**Extracted material:**

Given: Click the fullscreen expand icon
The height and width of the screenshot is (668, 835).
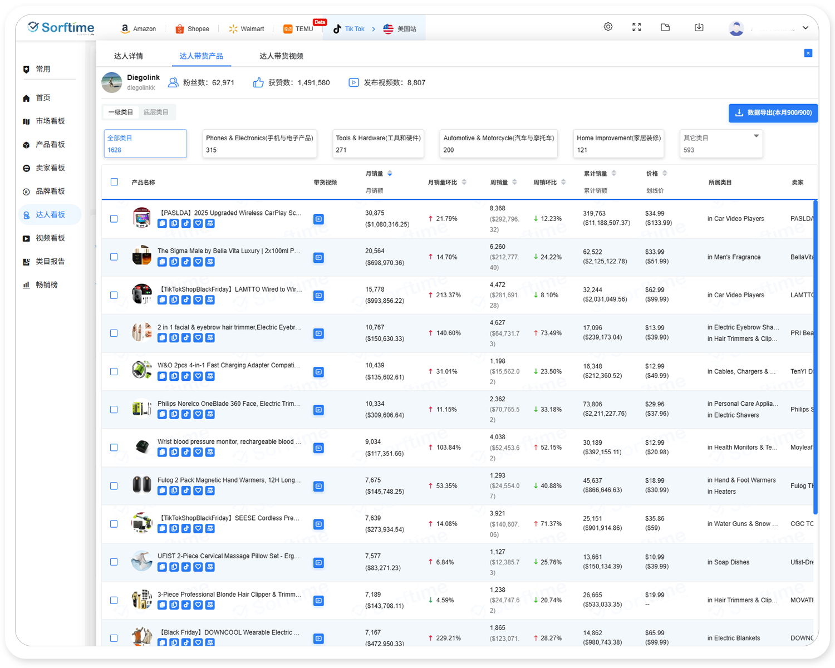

--

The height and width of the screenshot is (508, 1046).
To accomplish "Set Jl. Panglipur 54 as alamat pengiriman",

...

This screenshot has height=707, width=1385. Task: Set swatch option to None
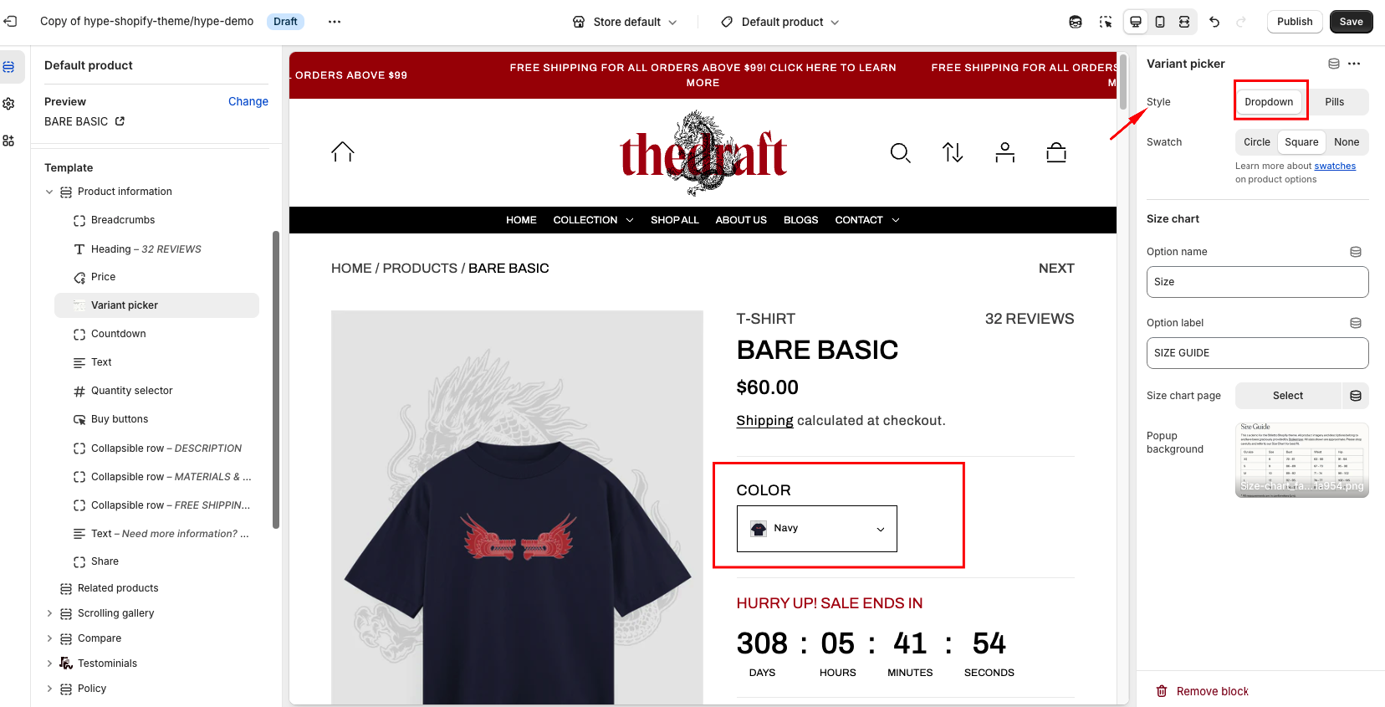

**Objective:** Begin at the line that has "Given: Click the fullscreen expand icon" and stop after the line that has "The height and width of the screenshot is (668, 835).". Give those lines of the listing again, changing "expand" to "collapse" and leaving everything else as it is.

**Answer to this problem:**
Given: Click the fullscreen collapse icon
The height and width of the screenshot is (668, 835).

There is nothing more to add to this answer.